I'm trying to convert my father from using COBOL to Python, :)

One difficult thing we stuck into is how to read, from python, files written
with COBOL.

Do you know a module that allows me to do that?

It should avoid us the work to write a COBOL program that open the COBOL
file and write a CSV one (easily readable from python).

Thank you all!

Facundo Batista
Desarrollo de Red
(e-mail address removed)
(54 11) 5130-4643
Cel: 15 5132 0132
 
J

John Roth

Batista said:
People:

I'm trying to convert my father from using COBOL to Python, :)

One difficult thing we stuck into is how to read, from python, files written
with COBOL.

Do you know a module that allows me to do that?

It should avoid us the work to write a COBOL program that open the COBOL
file and write a CSV one (easily readable from python).

What's the OS for the two languages? COBOL from mainframe
to X86ish is very different from some flavor of Windows or Unix
COBOL.

Also, are we talking fixed or variable length records? And if
variable, how are they structured?

In either case, I think the struct module (under String Services)
is what you're looking for.

John Roth
 
A

asdf sdf

People:

I'm trying to convert my father from using COBOL to Python, :)

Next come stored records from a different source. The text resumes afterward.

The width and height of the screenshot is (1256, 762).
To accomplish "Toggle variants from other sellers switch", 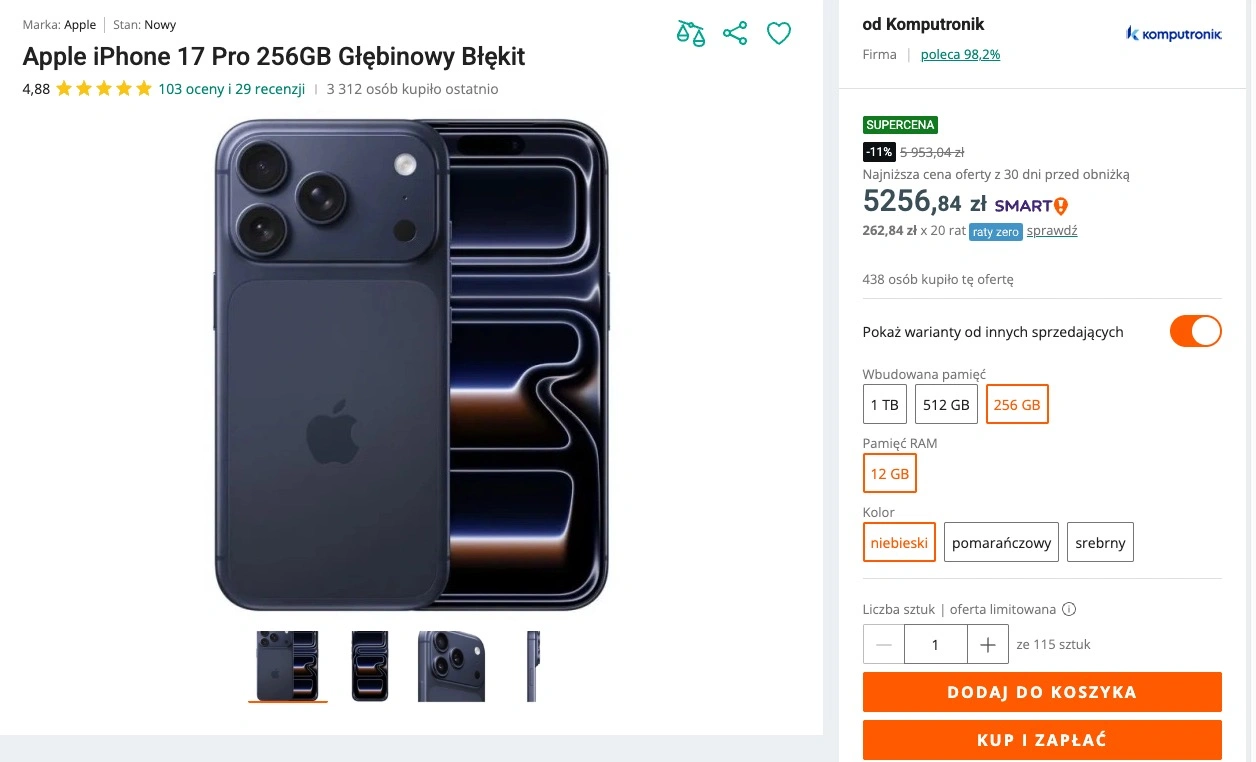I will [x=1195, y=331].
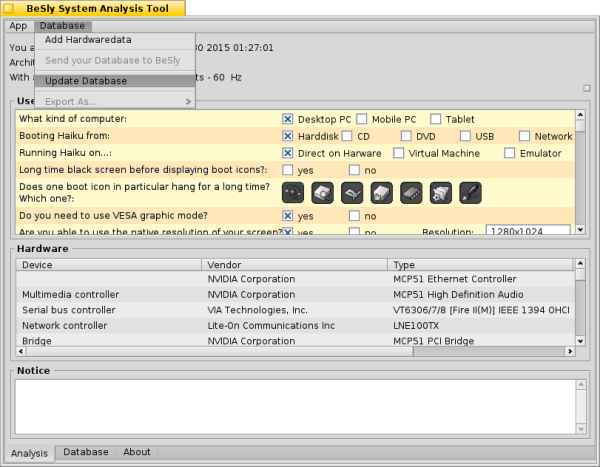Enable the Virtual Machine option
600x467 pixels.
click(x=399, y=153)
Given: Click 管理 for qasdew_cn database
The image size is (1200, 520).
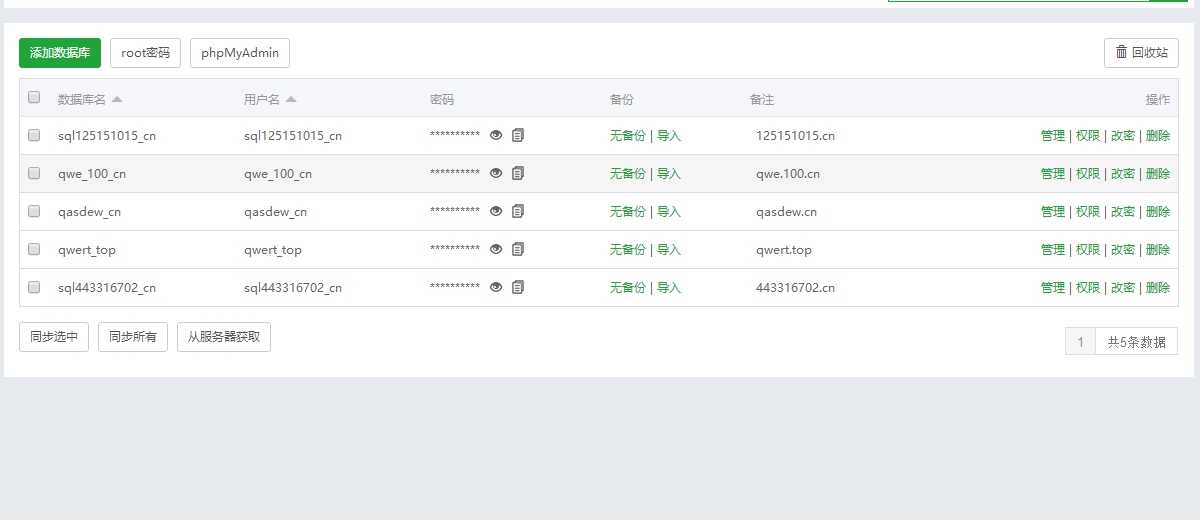Looking at the screenshot, I should [1052, 212].
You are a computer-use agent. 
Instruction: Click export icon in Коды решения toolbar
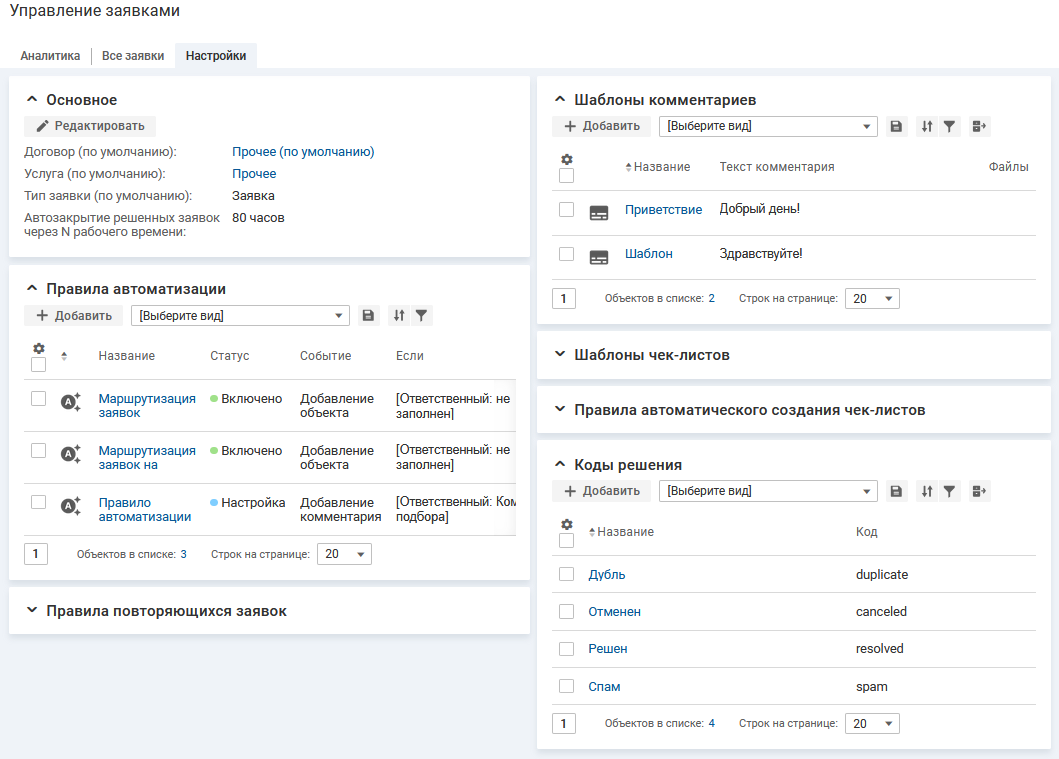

One difficult thing we stuck into is how to read, from python, files written
with COBOL.

Do you know a module that allows me to do that?

It should avoid us the work to write a COBOL program that open the COBOL
file and write a CSV one (easily readable from python).

Thank you all!

Facundo Batista
Desarrollo de Red
(e-mail address removed)
(54 11) 5130-4643
Cel: 15 5132 0132
i'm going to watch this thread with interest. a couple of weeks ago, i
asked about python to legacy mvs particularly for DB2 and Adabas access.
i got zero responses which suggested to me that no tools or modules
are in wide use.

i think you are undertaking a simpler problem generally. if all your
records are text it should be fairly straightforward. if not, you'll
need to figure out how to map COBOL data representations into python.

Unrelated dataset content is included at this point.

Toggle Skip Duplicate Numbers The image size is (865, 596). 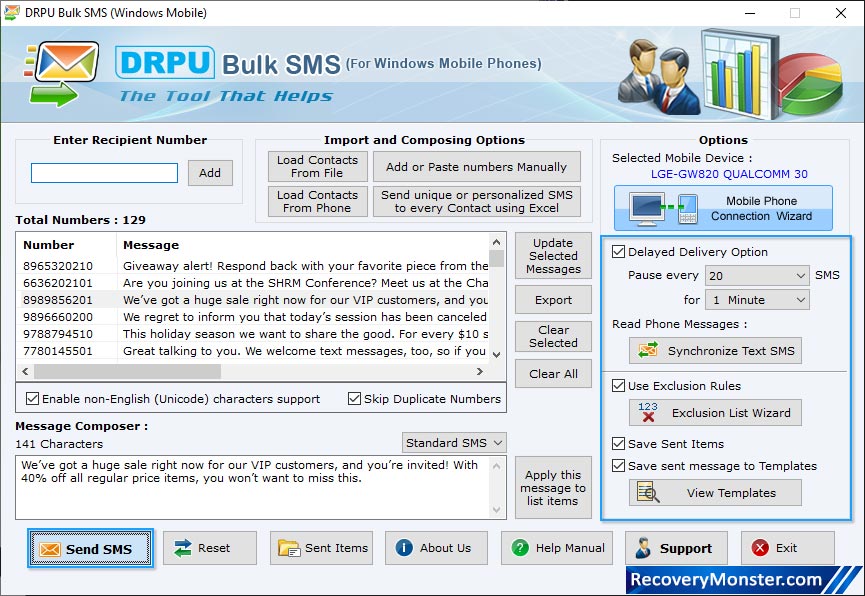[354, 398]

i seem to remember COMP-3, COMP-5 and packed decimal formats, among
others. what they mean, i dont't know, but generally various floating
and fixed point formats.

you also need to handle REDEFINES which is used to produce a c-union
sort of arrangement, where multiple formats can be used to access the
same record.

88-Levels are a similar problem.

after Y2K, a lot of COBOL files contain some non-obvious date handling,
which could involve bit manipulation.

if you learn of any sorts of tools at all, please post them back here.
python screen scrapers, python compatible database drivers, anything at all.

interesting project idea: a COBOL to python _code_ converter. should
be feasible, in light of COBOL's very limited syntax.

ah, COBOL fun. all us old guys are reflecting on how glad we are we
left it behind.

it might be a good exercise for your dad, if he wants to retool himself,
and he already knows all the data format stuff.
 
J

John Roth

asdf sdf said:
i'm going to watch this thread with interest. a couple of weeks ago, i
asked about python to legacy mvs particularly for DB2 and Adabas access.
i got zero responses which suggested to me that no tools or modules
are in wide use.

I missed seeing it, somehow, but you're also right: I don't know
of any tools either.
i think you are undertaking a simpler problem generally. if all your
records are text it should be fairly straightforward. if not, you'll
need to figure out how to map COBOL data representations into python.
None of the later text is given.